* Task inputs:
::::::::

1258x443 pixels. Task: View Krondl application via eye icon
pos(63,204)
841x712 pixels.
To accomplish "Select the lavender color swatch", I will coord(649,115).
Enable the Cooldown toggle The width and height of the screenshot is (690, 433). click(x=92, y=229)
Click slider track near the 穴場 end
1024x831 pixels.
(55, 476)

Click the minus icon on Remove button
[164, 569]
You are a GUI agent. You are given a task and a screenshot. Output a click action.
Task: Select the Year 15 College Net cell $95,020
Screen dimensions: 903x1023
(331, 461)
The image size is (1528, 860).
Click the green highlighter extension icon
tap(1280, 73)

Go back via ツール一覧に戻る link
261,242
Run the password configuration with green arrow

::::::::

* Task details: Please rewrite every line of the items above as a JSON list of strings, one string per line, leaving out blank lines.

* Result of this task:
[
  "1258x443 pixels. Task: View Krondl application via eye icon",
  "pos(63,204)",
  "841x712 pixels.",
  "To accomplish \"Select the lavender color swatch\", I will coord(649,115).",
  "Enable the Cooldown toggle The width and height of the screenshot is (690, 433). click(x=92, y=229)",
  "Click slider track near the 穴場 end",
  "1024x831 pixels.",
  "(55, 476)",
  "Click the minus icon on Remove button",
  "[164, 569]",
  "You are a GUI agent. You are given a task and a screenshot. Output a click action.",
  "Task: Select the Year 15 College Net cell $95,020",
  "Screen dimensions: 903x1023",
  "(331, 461)",
  "The image size is (1528, 860).",
  "Click the green highlighter extension icon",
  "tap(1280, 73)",
  "Go back via ツール一覧に戻る link",
  "261,242",
  "Run the password configuration with green arrow"
]